**Job item**: Put the lines of the listing below, from the line with "The height and width of the screenshot is (1080, 1080)." to the line with "center [124, 592].", into a numbered list, leaving out any blank lines.

**Data to use**:
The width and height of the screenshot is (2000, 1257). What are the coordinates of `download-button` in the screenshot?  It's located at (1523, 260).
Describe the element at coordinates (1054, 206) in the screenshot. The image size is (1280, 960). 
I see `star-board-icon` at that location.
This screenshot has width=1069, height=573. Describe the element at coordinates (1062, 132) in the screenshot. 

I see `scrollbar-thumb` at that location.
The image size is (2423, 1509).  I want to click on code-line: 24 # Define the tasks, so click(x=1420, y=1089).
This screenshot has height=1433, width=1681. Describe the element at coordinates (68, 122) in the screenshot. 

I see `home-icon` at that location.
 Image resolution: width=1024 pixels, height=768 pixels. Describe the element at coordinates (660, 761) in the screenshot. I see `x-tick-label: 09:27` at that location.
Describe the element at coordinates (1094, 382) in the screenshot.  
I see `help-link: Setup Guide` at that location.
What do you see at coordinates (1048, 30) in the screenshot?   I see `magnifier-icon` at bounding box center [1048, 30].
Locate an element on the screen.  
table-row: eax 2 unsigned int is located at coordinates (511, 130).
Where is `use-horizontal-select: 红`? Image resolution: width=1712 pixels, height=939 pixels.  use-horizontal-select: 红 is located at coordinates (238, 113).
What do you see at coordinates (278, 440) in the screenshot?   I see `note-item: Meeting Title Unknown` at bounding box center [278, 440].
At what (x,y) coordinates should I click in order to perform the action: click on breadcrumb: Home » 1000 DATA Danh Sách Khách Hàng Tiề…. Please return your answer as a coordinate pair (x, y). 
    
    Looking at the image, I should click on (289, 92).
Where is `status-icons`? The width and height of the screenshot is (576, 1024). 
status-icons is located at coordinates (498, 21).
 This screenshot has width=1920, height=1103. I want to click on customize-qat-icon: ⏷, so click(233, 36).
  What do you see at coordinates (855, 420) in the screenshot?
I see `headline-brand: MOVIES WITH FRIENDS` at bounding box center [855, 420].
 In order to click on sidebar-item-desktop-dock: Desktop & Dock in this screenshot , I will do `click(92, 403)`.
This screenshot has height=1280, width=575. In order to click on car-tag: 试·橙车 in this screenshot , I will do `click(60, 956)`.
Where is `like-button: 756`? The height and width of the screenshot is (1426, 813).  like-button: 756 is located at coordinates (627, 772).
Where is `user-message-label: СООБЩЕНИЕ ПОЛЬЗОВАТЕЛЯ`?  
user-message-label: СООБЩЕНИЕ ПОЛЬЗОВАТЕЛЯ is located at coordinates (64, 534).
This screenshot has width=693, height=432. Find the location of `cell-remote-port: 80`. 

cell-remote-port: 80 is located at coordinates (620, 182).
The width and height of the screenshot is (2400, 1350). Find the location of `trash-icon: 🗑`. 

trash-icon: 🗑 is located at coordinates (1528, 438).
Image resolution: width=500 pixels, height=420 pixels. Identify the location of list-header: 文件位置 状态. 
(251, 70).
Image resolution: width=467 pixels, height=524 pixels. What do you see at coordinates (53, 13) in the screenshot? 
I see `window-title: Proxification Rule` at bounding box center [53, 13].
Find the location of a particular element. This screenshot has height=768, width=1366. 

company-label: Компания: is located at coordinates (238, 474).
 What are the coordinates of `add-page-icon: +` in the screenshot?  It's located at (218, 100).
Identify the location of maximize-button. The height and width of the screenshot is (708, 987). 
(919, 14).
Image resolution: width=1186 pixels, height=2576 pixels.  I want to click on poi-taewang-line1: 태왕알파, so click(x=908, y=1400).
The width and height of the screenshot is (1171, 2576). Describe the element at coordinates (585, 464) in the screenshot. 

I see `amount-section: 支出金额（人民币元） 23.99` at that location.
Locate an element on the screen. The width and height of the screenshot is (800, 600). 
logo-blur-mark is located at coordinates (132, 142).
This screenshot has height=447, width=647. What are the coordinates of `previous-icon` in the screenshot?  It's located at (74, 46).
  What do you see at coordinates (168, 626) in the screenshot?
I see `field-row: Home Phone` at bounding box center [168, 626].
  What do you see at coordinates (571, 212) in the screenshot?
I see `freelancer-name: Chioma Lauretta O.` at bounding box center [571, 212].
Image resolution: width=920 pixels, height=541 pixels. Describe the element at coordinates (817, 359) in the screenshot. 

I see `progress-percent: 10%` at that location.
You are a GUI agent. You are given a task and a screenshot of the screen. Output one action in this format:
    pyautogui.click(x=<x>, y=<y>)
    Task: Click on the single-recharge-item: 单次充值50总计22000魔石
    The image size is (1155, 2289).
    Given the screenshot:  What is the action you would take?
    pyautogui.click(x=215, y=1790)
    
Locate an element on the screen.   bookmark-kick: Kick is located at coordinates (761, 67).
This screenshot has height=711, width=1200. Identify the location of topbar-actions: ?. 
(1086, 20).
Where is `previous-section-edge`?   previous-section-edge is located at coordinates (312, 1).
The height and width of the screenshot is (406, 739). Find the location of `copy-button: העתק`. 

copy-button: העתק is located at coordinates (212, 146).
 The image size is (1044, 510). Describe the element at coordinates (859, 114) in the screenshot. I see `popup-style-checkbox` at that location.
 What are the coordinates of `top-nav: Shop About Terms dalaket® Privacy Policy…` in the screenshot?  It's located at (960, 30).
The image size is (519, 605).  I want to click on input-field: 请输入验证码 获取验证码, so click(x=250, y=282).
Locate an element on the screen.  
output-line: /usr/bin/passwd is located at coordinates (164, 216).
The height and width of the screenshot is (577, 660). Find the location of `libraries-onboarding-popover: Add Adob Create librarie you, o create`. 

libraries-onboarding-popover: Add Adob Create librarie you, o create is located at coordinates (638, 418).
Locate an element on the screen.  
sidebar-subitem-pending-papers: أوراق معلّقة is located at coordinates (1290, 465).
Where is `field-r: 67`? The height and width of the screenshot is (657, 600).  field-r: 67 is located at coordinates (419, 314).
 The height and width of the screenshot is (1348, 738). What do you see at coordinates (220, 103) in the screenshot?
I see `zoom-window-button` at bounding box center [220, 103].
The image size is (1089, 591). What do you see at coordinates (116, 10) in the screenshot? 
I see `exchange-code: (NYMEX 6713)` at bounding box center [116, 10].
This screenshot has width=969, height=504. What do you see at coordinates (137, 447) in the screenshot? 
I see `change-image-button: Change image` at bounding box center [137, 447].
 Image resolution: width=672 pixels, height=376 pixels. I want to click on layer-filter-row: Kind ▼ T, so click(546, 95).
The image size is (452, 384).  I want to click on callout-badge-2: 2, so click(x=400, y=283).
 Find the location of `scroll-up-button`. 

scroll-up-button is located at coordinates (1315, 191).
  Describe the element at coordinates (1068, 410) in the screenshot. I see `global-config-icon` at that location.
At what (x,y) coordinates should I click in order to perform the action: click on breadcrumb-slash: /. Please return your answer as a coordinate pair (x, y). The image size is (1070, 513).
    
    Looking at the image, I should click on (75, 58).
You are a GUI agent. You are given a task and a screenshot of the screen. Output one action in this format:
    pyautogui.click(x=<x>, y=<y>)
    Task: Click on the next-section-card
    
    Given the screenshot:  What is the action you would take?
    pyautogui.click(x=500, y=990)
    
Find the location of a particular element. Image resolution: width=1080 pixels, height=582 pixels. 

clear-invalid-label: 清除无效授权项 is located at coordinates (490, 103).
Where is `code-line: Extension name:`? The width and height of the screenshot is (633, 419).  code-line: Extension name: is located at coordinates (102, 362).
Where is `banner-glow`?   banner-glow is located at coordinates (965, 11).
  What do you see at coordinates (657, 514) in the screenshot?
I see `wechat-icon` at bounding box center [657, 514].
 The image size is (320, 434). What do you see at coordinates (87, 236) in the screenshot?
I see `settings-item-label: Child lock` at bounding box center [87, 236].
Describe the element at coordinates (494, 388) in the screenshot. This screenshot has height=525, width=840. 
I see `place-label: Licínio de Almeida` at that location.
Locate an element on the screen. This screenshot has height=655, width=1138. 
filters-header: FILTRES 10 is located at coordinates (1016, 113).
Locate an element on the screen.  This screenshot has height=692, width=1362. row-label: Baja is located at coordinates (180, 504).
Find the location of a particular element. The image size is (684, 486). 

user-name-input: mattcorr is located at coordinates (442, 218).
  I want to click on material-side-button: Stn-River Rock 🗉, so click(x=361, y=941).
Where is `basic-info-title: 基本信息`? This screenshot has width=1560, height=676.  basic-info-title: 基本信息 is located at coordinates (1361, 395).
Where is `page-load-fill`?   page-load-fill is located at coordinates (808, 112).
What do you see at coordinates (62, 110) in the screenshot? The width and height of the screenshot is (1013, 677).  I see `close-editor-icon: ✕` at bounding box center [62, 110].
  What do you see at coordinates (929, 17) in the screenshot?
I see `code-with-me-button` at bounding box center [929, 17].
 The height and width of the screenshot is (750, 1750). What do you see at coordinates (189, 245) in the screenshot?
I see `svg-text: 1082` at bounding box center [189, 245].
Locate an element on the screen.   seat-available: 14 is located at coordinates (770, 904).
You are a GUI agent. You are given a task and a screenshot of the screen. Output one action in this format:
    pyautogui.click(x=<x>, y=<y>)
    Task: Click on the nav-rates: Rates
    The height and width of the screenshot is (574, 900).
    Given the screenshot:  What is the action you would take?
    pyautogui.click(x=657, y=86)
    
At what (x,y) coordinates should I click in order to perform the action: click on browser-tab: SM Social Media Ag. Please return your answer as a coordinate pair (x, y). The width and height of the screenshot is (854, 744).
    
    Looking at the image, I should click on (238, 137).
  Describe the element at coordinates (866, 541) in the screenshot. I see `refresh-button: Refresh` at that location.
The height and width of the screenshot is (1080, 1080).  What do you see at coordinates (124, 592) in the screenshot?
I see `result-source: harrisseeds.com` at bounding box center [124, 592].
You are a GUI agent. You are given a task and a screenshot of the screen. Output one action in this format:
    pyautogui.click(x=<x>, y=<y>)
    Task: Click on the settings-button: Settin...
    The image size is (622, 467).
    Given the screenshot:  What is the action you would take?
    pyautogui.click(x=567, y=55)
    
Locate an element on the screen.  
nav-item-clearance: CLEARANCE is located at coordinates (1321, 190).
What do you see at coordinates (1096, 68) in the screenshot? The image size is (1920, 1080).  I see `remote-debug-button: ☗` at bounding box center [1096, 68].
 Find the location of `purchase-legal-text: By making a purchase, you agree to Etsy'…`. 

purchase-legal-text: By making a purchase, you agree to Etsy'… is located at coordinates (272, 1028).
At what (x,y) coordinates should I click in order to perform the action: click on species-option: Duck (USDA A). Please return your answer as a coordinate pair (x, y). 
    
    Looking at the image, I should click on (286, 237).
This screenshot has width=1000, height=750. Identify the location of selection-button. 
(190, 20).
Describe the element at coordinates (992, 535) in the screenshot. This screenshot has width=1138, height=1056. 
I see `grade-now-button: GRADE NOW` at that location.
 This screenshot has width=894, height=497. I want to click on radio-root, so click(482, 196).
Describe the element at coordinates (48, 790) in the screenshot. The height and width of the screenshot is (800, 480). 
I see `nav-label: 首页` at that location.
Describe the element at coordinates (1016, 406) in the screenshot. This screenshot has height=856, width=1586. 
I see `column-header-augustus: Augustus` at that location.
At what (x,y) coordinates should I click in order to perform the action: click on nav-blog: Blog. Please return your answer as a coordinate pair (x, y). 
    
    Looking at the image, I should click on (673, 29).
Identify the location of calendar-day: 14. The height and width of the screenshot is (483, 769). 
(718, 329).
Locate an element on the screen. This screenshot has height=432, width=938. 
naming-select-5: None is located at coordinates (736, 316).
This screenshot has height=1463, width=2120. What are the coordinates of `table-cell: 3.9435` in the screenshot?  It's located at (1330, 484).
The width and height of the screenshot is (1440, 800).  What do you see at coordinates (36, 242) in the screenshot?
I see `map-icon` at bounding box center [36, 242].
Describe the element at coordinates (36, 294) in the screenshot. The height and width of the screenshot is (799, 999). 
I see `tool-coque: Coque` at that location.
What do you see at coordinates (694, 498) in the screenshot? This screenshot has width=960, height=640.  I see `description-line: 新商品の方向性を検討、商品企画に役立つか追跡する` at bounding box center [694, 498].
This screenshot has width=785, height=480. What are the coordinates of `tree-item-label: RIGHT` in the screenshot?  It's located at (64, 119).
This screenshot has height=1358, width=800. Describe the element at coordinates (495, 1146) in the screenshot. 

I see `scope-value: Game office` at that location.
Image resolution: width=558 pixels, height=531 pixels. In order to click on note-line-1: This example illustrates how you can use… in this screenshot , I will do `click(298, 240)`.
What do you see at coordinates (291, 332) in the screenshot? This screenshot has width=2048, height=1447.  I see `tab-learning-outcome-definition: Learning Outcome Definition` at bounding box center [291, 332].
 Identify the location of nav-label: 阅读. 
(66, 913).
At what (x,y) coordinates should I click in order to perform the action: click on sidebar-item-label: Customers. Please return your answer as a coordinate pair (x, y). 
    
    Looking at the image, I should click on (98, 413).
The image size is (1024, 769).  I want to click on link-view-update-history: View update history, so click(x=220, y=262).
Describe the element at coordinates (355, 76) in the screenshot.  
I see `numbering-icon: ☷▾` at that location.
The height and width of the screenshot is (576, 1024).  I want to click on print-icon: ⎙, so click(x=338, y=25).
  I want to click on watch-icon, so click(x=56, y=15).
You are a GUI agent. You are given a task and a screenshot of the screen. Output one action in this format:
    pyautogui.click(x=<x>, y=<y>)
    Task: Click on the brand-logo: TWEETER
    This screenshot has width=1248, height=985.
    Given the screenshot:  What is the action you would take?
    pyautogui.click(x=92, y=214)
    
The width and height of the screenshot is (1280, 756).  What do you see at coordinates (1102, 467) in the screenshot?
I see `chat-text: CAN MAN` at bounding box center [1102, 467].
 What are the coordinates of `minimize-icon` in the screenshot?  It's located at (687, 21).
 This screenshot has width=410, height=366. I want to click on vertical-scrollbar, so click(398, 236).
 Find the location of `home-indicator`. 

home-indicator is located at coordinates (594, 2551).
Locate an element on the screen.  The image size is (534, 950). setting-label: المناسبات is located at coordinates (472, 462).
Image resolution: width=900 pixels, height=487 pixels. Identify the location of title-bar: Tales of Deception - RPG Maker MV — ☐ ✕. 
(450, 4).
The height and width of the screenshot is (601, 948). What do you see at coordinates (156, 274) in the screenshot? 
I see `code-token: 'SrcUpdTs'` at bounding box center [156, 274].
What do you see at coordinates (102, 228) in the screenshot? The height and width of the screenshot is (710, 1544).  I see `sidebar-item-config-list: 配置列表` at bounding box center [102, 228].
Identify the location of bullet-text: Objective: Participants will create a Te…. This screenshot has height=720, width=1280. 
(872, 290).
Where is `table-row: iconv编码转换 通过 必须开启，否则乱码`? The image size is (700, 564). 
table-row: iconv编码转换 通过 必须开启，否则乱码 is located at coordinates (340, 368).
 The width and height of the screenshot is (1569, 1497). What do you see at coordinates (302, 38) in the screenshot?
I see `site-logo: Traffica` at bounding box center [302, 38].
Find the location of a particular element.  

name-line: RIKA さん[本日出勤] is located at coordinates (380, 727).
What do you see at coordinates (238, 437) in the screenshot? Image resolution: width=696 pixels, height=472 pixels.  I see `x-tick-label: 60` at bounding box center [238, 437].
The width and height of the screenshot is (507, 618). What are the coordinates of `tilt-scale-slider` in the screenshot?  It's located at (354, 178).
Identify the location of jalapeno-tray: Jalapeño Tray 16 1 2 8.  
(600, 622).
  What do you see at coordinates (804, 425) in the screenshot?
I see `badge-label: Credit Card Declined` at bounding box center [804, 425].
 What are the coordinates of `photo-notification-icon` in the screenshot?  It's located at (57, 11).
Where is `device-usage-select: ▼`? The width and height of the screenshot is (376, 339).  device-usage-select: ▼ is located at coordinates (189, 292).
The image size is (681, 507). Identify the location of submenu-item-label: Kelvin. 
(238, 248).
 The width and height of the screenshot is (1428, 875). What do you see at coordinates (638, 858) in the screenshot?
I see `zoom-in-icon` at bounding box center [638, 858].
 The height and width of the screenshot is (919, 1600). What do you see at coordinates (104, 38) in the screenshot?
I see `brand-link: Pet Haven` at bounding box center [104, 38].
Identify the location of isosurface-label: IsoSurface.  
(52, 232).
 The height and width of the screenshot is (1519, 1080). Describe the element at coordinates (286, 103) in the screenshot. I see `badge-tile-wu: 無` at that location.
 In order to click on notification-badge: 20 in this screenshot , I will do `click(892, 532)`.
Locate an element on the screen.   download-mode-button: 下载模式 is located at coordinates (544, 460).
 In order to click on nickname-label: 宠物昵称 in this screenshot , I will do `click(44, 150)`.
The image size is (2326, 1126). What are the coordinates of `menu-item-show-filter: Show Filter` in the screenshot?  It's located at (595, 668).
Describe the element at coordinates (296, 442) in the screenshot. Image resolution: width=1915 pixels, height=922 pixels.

**Exercise answer**:
1. The height and width of the screenshot is (1080, 1080).  What do you see at coordinates (124, 592) in the screenshot?
2. I see `result-source: harrisseeds.com` at bounding box center [124, 592].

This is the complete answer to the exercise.